Just when I didn’t think I could look at another bacon (or steak, if I had leftovers) and cheddar omelet topped with salsa, salvation arrived in the form of a lovely layered veggie: a sweet yellow onion.  I’m still having an omelet everyday, but using a caramelized onion and swiss cheese completely changes the flavor profile, and it feels like a whole new breakfast for me.  I’ve also taken to making one-egg omelets so I can really taste the onion; this version ends up being more like onions and swiss bound by a bit of egg.  It. Is.
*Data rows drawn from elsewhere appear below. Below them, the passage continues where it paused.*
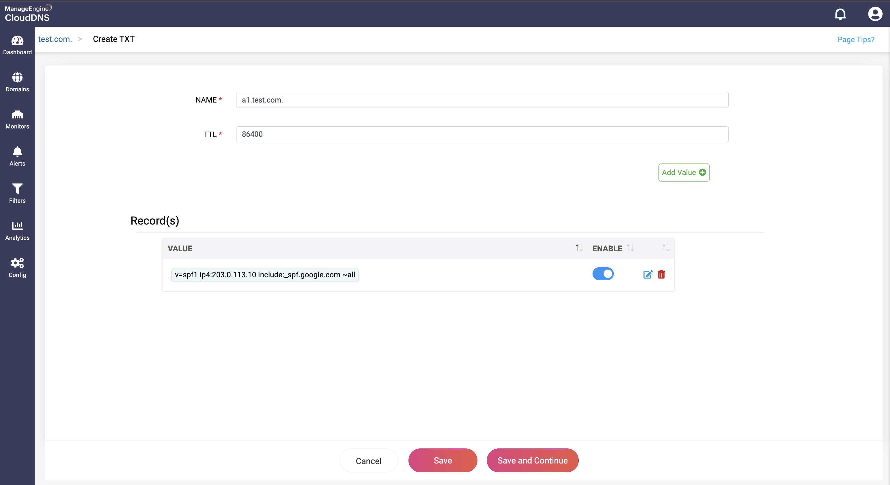Go to Domains section
This screenshot has width=890, height=485.
(17, 82)
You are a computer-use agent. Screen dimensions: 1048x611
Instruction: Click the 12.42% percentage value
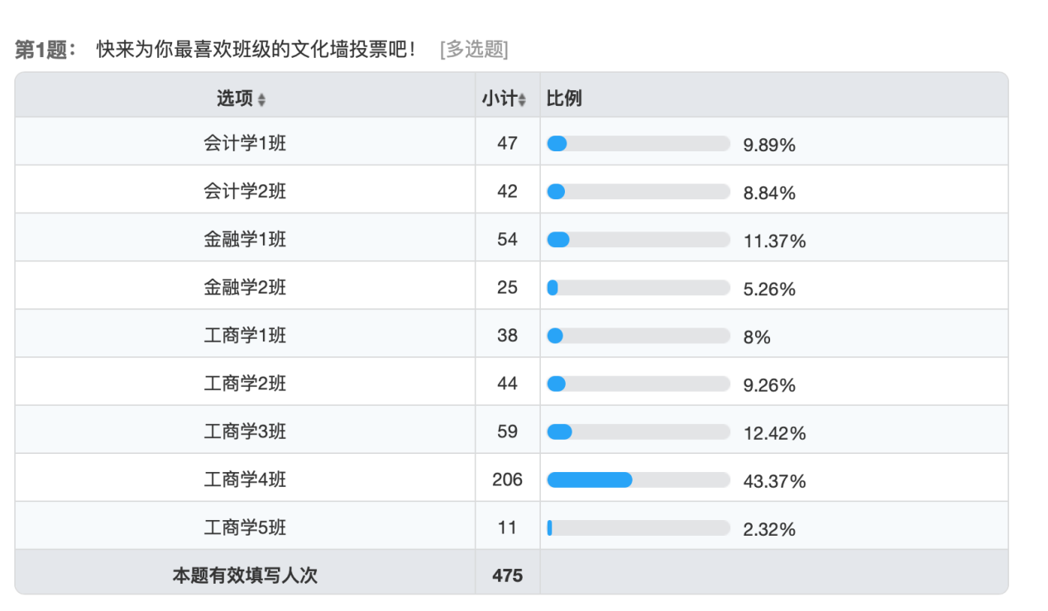point(774,433)
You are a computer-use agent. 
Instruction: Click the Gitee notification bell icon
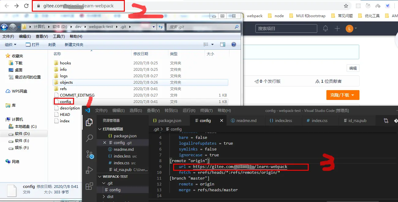point(325,29)
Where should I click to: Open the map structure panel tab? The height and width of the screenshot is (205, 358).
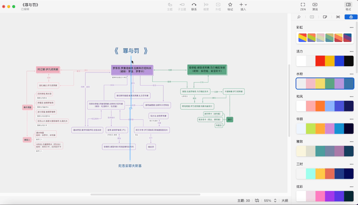coord(338,17)
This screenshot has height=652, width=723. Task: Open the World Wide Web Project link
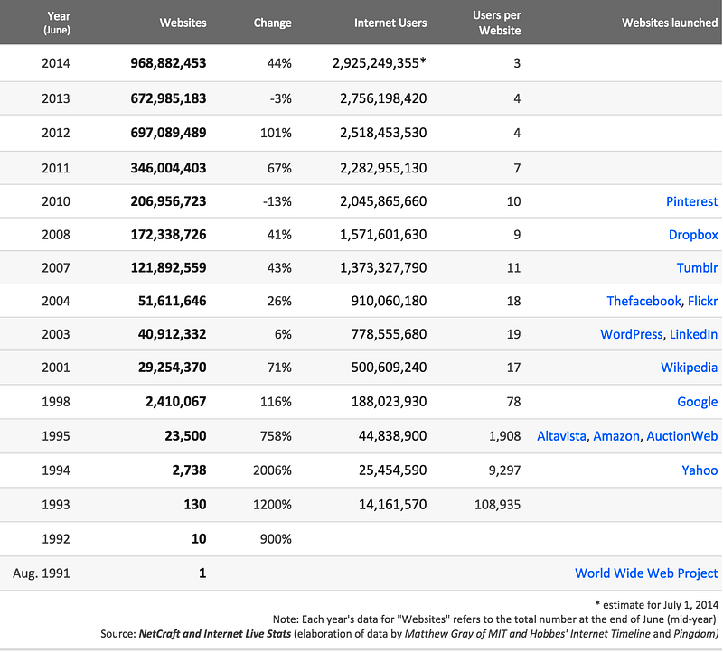pos(646,573)
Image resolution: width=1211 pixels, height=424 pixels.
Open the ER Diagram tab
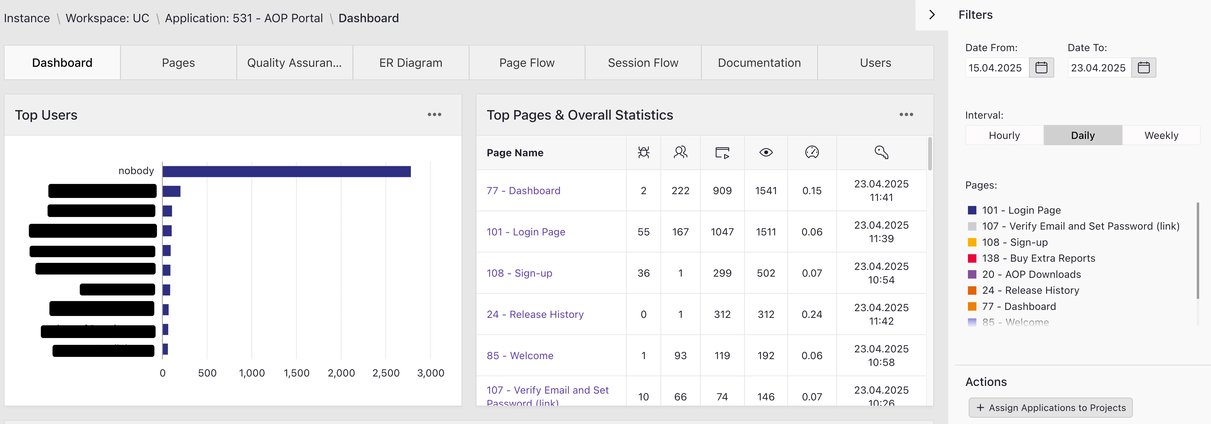pos(410,62)
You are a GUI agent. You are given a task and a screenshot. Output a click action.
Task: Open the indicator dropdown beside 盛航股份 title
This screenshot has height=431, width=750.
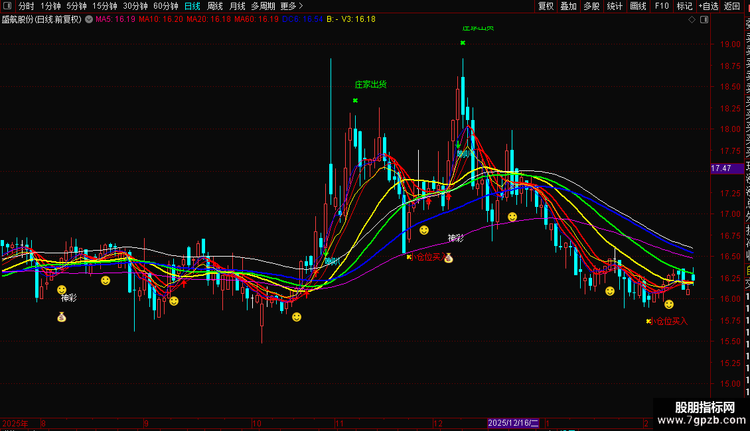pos(89,19)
Divine.

Caramelized Onion Omelet
(net carbs – 5 to 6g, depending on how much cheese you use and the size of your onion quarter)

1/4 yellow onion, diced
2 Tbsp butter
1 thin slice of swiss
a small sprinkle of shredded cheddar
1 egg, beaten

Melt butter in a skillet over very low heat – I set my gas range at 2.  Add onion.  Allow to sautee 10 to 20 minutes, until just barely beginning to brown.  Give it a stir and let it cook another 5 to 10 min until everything is a nice golden brown.  Push your eggs together into the smallest flat circle (ie, not mounded) they will make.  Slowly pour the egg over the onions trying to cover everything.  I usually drizzle around the entire outer edge and then fill in the center.  You might end up with a few spots not entirely filled in.  It’s OK.  This isn’t about making a picture perfect omelet – just a delicious one.

Turn the heat up to about 6.  Let cook 20 to 30 seconds, until mostly set.  Spoon a smidge of water around the inside edge of the pan and quickly cover for 20 to 30 seconds, until top is set.  (The steam helps cook the top.  This is a great trick for omelets and fried eggs.)  Add cheese, repeat step with water and cover for 30 to 40 seconds.  Remove cover, fold omelet in half in pan, and let cook another minute or so, until the cheese is thoroughly melted.  Some will ooze out, and that’s fine – it gets a little crispy and adds to the final flavor.

Remove from pan with spatula rather than just dumping it out – this will leave the excess butter behind.  I find a generous amount of butter is necessary to keep the onions from burning, but you don’t necessarily want all of it covering your omelet.

This might sound complicated, but it’s really not.  I cut an onion into quarters at the beginning of the week, and wrap the extra quarters up in foil and put them in the fridge until I need them.  (I’ve been told I should dice the whole thing at the start, though, and refrigerate the diced onion.  I don’t know if that makes a big difference.)  So all I have to do is quickly dice 1/4 onion, which takes next to no time at all.  (It would take 0 time if you dice the whole thing on Day 1.)  I’ll often start the onions going right before I head up to take my shower.  Walking out of the bathroom to the smell of sauteeing onions is pretty much heaven!  Whether I do or not, though, the onions really don’t need much tending.  You might not even need to give them that extra stir – I happen to enjoy doing it because something about stirring sauteeing onions with a wooden spoon makes me feel happy on the inside. 🙂

Once the onions are ready, throwing the omelet together really only takes about 2-3 minutes at the stove since the pan is well heated and a single egg cooks very quickly.  Which is more time than I’d be willing to spend if I had to get into the car for a long commute.  But since I work from home, I usually start this process after the kids are at school, and if I’ve already showered, I begin my work day while the onions cook.  It’s really a very easy way to start the day with a delicious breakfast.